GIVEN INFORMATION
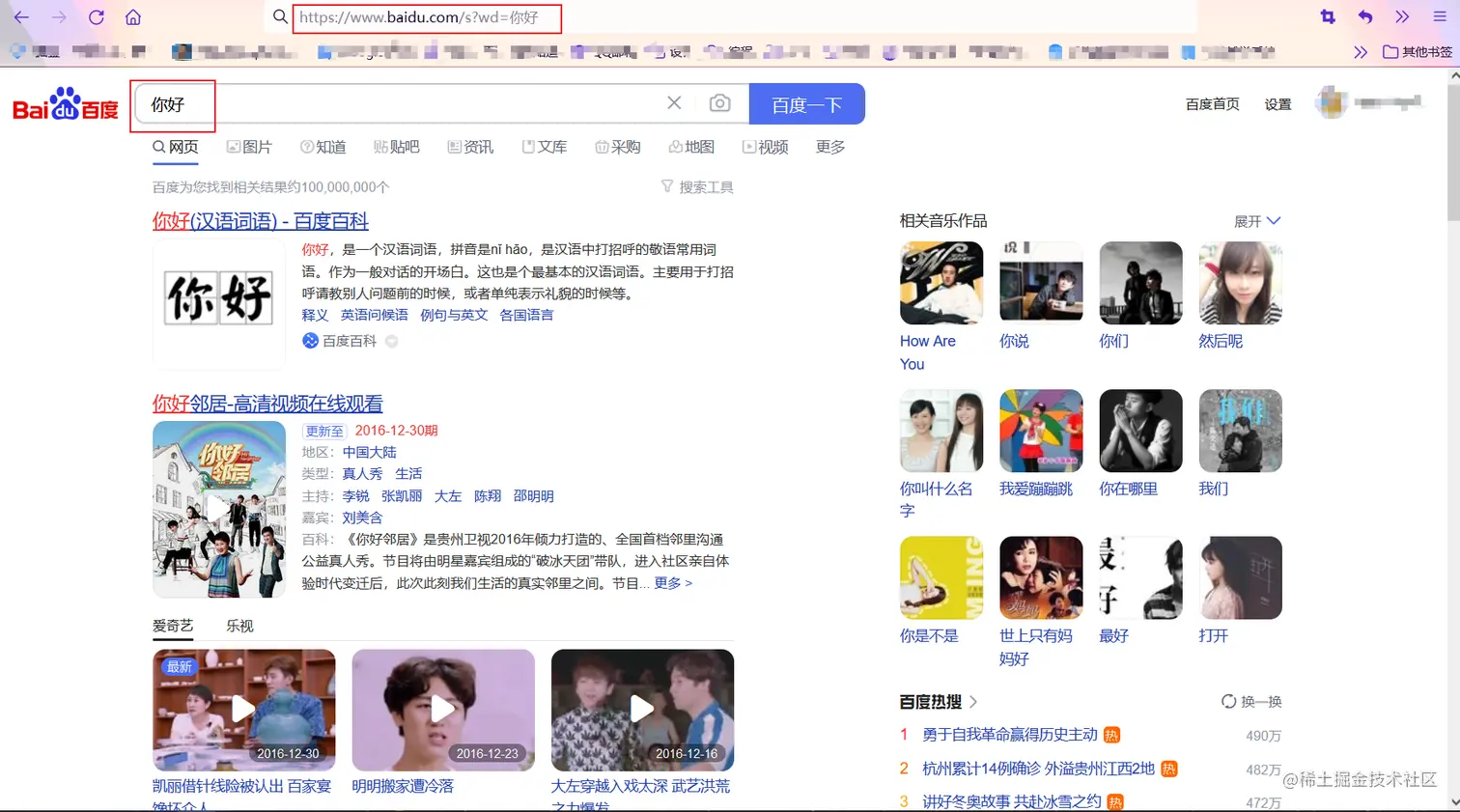Expand the 相关音乐作品 panel via 展开
The height and width of the screenshot is (812, 1460).
point(1257,220)
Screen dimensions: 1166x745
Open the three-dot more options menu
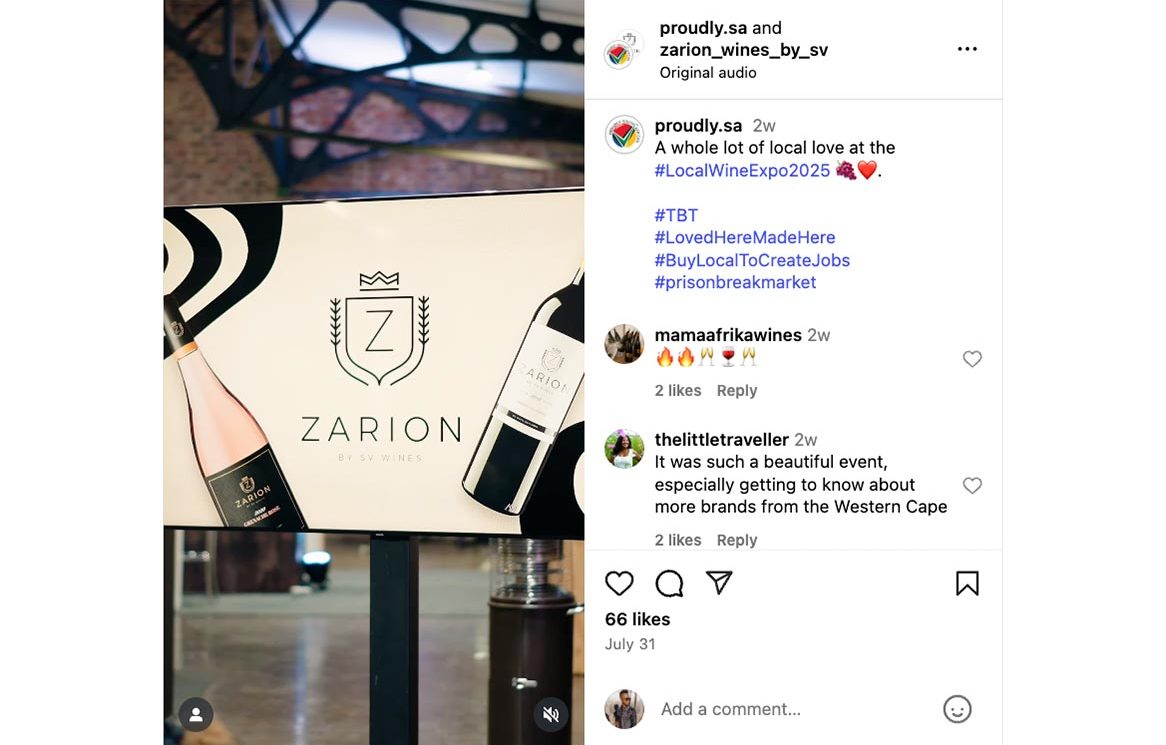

WHAT THE EXERCISE ASKS
Only the lines from the one containing "Screen dimensions: 1166x745" through the end of the data above are to be output, exactly and without pictures.

FINISHED EXERCISE
Screen dimensions: 1166x745
Open the three-dot more options menu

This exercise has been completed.